Some of us would go to any extreme to escape Leicester - so it's little wonder that Bex, Sheryl, Chantal, Glenn, Joel and Boppa jumped in a Winnebago to travel across America.
Given their mission was to party from LA to New York in Around the World in 80 Raves (Channel 4), their enthusiasm seems even more understandable. Leicester or Los Angeles? Hmm . . . This travelogue is typical of the programmes in the post-pub slot, designed for those too scared to go out larging it with da kids on a Friday night, but in the market for vicarious thrills.
Yet it isn't as trashy as you might think. That isn't to say it isn't trashy - it is. Even before the titles are through, we have glimpses of naked breasts and bottoms, and much footage of kissing and licking. By the end of the show, someone has (deliberately) set fire to his penis, sex toys have been brandished and a dominatrix has told Boppa: "I'm your mommy now." Wish You Were Here this ain't (though I can see Mary Nightingale in a PVC basque. But that's another story).
The gang of boys (odd facial hair and skinny legs) and girls (unruly hair and piercings) start off at San Diego University, which is, apparently, "the most hedonistic university in America". While waiting on an application from Jenna Bush, SDU students amuse themselves by getting drunk in car parks and having lots of sex. The two are most definitely connected as gormless frat boys and perky sorority girls cavort like there is no tomorrow.
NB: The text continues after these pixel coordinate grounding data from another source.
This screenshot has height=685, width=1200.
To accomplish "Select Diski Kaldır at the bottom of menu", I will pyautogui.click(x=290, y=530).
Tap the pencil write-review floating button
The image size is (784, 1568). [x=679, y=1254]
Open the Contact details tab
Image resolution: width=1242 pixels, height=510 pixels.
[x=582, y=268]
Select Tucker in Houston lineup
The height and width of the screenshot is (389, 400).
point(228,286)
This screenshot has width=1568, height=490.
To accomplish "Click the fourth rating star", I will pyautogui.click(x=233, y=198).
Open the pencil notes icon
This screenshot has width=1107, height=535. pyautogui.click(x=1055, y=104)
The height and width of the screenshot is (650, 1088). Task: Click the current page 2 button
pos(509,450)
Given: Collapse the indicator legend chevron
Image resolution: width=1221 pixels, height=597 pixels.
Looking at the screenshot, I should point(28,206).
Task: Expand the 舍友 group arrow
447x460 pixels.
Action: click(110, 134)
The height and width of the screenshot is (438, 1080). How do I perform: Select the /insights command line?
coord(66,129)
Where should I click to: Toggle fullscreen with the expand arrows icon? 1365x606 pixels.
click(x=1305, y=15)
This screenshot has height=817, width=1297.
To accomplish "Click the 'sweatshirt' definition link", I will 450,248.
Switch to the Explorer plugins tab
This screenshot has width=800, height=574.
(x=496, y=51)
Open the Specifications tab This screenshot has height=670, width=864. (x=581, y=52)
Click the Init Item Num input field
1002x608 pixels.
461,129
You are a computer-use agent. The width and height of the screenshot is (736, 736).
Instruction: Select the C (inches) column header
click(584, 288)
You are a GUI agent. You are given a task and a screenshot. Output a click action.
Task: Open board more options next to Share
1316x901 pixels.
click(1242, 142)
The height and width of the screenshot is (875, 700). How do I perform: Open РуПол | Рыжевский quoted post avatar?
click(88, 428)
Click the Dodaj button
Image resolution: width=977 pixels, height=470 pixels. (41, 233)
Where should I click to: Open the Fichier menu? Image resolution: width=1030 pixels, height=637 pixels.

While the programme-makers seem obsessed with someone from Leicester having sex, the sextet don't look that bothered. With one local declaring, "I've got a little thing for Bex," you can't really blame them. And there you were thinking everything was bigger in America.
After discovering that no man in the US - bar Burt Reynolds, Robin Williams and Nicolas Cage - has any body hair, it was off to San Francisco. Glenn was frightened by the Castro, Joel enthused about punk and the girls giggled a lot. And all this before they got to the sex club.
Around the World in 80 Raves isn't a bad example of its ilk. That it could be better - if the ravers were even slightly more interesting than these dullards - probably doesn't bother programme-makers Rapido or its target audience. Beer goggles cover a multitude of sins.